_Prompt_
Starting from the line containing "At what coordinates should I click to accomplish: Tap", write out the rest of the entries exactly, through the final line, including nothing else.

━━━━━ Listed records

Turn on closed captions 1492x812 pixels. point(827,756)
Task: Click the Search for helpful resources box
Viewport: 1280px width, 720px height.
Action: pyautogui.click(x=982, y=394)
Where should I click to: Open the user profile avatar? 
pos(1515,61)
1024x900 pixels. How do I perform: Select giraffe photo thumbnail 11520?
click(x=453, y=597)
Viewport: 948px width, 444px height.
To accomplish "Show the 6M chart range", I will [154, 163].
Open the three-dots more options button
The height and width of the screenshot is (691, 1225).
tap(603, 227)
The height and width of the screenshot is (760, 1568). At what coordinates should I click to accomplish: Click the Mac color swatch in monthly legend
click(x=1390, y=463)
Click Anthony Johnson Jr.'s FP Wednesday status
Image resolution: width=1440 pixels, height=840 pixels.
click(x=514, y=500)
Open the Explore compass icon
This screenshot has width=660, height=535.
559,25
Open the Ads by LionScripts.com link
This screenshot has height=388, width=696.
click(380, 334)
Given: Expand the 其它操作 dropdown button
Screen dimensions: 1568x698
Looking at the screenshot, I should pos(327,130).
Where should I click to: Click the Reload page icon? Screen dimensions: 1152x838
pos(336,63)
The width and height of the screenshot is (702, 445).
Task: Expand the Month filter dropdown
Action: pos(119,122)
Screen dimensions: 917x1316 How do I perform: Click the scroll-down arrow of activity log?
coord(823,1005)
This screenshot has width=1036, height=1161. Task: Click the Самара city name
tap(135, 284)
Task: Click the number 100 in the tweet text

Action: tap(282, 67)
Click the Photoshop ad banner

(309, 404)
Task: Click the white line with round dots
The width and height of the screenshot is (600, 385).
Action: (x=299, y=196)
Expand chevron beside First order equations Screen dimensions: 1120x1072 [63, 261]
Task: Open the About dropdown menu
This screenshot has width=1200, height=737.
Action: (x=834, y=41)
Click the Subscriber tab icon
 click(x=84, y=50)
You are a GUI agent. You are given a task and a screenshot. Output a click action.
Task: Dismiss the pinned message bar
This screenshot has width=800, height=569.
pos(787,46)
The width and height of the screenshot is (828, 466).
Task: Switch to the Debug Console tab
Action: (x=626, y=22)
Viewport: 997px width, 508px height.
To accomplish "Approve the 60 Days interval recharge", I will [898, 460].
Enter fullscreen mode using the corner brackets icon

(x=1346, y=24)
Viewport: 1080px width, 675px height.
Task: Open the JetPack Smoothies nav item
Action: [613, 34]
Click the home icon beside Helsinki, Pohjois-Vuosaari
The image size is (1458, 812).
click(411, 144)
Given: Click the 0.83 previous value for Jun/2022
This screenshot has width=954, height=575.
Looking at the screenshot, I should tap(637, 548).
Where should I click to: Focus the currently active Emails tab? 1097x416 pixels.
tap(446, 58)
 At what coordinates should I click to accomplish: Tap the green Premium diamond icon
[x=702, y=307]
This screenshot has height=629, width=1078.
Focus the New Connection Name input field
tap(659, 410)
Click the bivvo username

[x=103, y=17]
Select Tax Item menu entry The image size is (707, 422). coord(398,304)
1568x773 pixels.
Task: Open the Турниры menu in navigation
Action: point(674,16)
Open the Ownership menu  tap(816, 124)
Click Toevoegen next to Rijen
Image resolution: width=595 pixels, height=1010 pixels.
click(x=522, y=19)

━━━━━━━━━━

_Solved exercise_
 At what coordinates should I click to accomplish: Tap the green Premium diamond icon
[x=702, y=307]
This screenshot has height=629, width=1078.
Focus the New Connection Name input field
tap(659, 410)
Click the bivvo username

[x=103, y=17]
Select Tax Item menu entry The image size is (707, 422). coord(398,304)
1568x773 pixels.
Task: Open the Турниры menu in navigation
Action: point(674,16)
Open the Ownership menu  tap(816, 124)
Click Toevoegen next to Rijen
Image resolution: width=595 pixels, height=1010 pixels.
click(x=522, y=19)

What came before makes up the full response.